In this noisy, broken world with the news of division among families, neighbors, and friends, hatred seems to reign. Social media is filled with rants and threats.
We wring our hands in despair and wonder how we should respond. Should we react in defense of our beliefs or follow the example of our Savior and Lord? Our animal instinct might lead us to throw the next punch, but that’s not what Jesus displayed on the cross or during his three-year ministry.
We’re to rise above the chaos and show agape love, a love that doesn’t say, “What’s in it for me?” Agape love is sacrificial love. It shows action.
Taking Action in this World
When we’re wrapped up in “self,” we’re unable to display agape love. As Christians, we’re called to humble ourselves before the Lord and put others before ourselves. What might that look like in today’s world?
In God’s eyes, agape love looks something like this: mentoring a troubled teen, volunteering at a local soup kitchen, making time to visit and listen to a homebound lonely senior, collecting blankets or food to donate to a homeless shelter, delivering meals to the ill who are stuck at home, forgiving those who have hurt us. The list could go on indefinitely.
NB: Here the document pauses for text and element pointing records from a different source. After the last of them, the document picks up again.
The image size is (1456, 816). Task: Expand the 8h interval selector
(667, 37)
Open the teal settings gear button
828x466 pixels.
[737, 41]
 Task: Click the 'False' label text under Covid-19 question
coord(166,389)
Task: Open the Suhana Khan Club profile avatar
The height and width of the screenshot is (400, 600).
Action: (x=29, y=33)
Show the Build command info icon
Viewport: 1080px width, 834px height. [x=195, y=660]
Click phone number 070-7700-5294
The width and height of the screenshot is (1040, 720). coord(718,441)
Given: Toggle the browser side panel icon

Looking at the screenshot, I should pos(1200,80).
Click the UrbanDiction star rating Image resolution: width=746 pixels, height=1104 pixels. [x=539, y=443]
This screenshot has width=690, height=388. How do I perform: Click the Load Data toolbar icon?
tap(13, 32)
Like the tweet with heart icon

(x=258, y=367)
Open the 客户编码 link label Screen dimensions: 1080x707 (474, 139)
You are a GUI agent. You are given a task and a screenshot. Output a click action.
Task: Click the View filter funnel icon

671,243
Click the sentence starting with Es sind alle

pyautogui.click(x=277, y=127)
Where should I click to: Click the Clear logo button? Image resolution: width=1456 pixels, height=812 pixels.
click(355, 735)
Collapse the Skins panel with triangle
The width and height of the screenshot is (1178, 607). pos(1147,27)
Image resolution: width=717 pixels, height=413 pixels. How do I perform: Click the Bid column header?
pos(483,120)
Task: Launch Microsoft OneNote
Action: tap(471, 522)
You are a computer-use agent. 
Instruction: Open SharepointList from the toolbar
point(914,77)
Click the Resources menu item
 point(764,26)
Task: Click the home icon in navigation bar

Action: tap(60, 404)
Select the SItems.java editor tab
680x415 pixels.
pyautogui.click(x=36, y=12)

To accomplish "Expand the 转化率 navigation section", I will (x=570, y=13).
James 2:26 tells us “For as the body without the spirit is dead, so faith without works is dead also.” We can attend church every Sunday but walk away with a dead spirit, a spirit dedicated to “self” and not others
Dedicated to Others
When our minds and hearts align, we can serve others with the love of God and expect nothing in return. Our spirits come alive, and we reflect the goodness of our loving, compassionate God. It is only then that our lives reflect the value of an effective life.
Minister and author Myles Monroe once said, “The value of life is not in its duration but in its donation. You are not important because of how long you live, you are important because of how effective you live.”
The most powerful thing in the world is love—a selfless love we can only hope to attain through a relationship with Jesus Christ. One can profess to be a Christian, but the question is “Are you only dedicated to self?” or, “Are you a Christ-follower, a disciple who leaves the pew to be the hands and feet of Jesus?”